### Material provided
Content starts

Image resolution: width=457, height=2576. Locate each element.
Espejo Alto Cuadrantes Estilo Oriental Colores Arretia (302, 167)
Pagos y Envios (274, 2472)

Content ends
Content starts

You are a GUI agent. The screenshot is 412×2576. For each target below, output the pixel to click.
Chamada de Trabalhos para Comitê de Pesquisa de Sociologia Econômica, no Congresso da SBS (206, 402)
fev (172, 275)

Content ends

### Work request
Go through the listing above and write out exactly the lines starting with the one holding "Espejo Alto Cuadrantes" and running through the one holding "Pagos y Envios (274, 2472)", ends included, and no others.

### Solved exercise
Espejo Alto Cuadrantes Estilo Oriental Colores Arretia (302, 167)
Pagos y Envios (274, 2472)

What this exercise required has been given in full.